13
13
Если мысль философа до такой степени связана с формальной организацией текста, может ли она существовать вне текста? Можно ли выделить мысль Ницше из прозы Ницше? Разумеется, нет. Мысль, выражение, композиция неразделимы. То, что приемлемо для Ницше, приемлемо ли это вообще? То есть: можно ли сказать, что мысль (значение) произведения всегда и по определению неотделима от его композиции?
Самое любопытное, что так сказать нельзя. В течение долгого времени в музыке оригинальность того или иного композитора состояла исключительно в его мелодико-гармонической изобретательности, которую он распределял, если так можно выразиться, по независящим от него композиционным схемам, в той или иной мере принятым заранее: мессы, барочные сюиты, барочные концерты и т. д. В них различные части выстроены в традиционно установленном порядке, так что, например, сюита с точностью часов всегда заканчивается быстрым танцем и т. д. и т. п.

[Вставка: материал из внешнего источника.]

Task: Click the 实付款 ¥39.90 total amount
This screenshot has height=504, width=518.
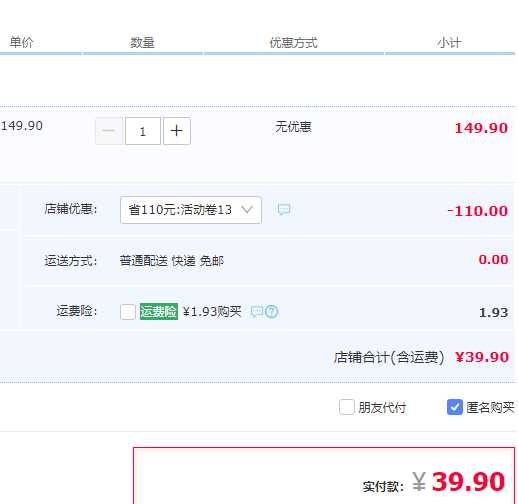Action: tap(458, 482)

Тридцать две сонаты Бетховена, охватывающие почти весь период его творчества, с двадцати пяти до пятидесяти двух лет, являют собой огромную эволюцию, в ходе которой полностью меняется строение сонаты. Первые сонаты еще подчинены схеме, унаследованной от Гайдна и Моцарта: четыре части; первая, allegro, написана в форме сонаты; вторая, adagio, написана в форме Lied (песня); третья, менуэт, или скерцо,— в умеренном темпе; четвертая, рондо, в быстром темпе.

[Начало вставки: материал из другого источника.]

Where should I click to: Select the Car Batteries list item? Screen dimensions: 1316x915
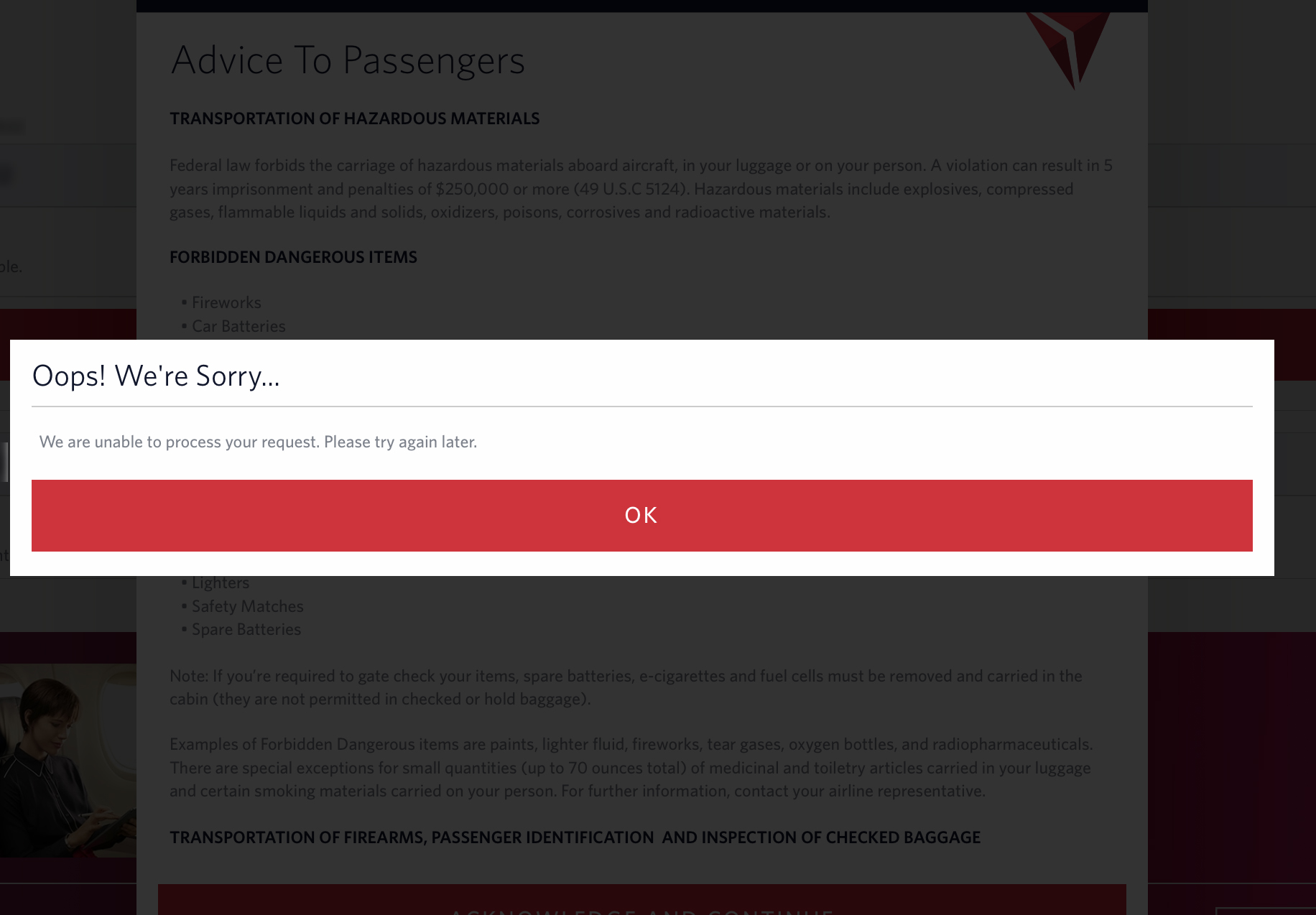pos(238,326)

Несовершенство такого построения бросается в глаза: самая важная, самая драматическая, самая длинная часть — первая; последовательность частей, таким образом, выстроена по убывающей: от самой серьезной к самой легкой; кроме того, до Бетховена соната всегда оставалась на полпути между сборником отрывков (поэтому на концертах часто исполнялись отдельные части сонат) и единой и неразделимой композицией. По мере эволюции этих тридцати двух сонат Бетховен постепенно заменяет старую композиционную схему более насыщенной (часто сведенной к трем или даже двум частям), более драматической (центр тяжести перемещается к последней части), более слитной (за счет сходной эмоциональной атмосферы). Но истинный смысл этой эволюции (которая таким образом становится подлинной революцией) заключался не в том, чтобы заменить непригодную схему другой, лучшей, а в том, чтобы сломать сам принцип заранее установленной композиционной схемы.
В самом деле, есть что-то смешное в этом коллективном следовании предписанной схеме сонаты или симфонии. Представим себе, что все великие симфонисты, включая Гайдна и Моцарта, Шумана и Брамса, поплакав в adagio, с наступлением последней части переодеваются в школьников младших классов и бегут во двор на перемену, чтобы там поплясать, попрыгать, поорать во все горло о том, что все хорошо, что хорошо кончается. Именно это можно назвать «глупостью музыки». Бетховен понял, что единственный путь, чтобы обойти ее,— сделать композицию совершенно индивидуальной.
Это первый пункт его художественного завещания, предназначенного всем искусствам, всем художникам, и я сформулировал бы его так: не следует рассматривать композицию (архитектурную организацию ансамбля) как уже заготовленную матрицу, предоставленную в пользование автора, который должен заполнить ее собственной выдумкой; композиция сама должна быть выдумкой, приводящей в действие всю авторскую оригинальность.
Я затрудняюсь сказать, до какой степени этот призыв был выслушан и понят. Но сам Бетховен сумел извлечь из него все уроки, особенно в своих последних сонатах, композиция каждой из которых уникальна и доселе невиданна.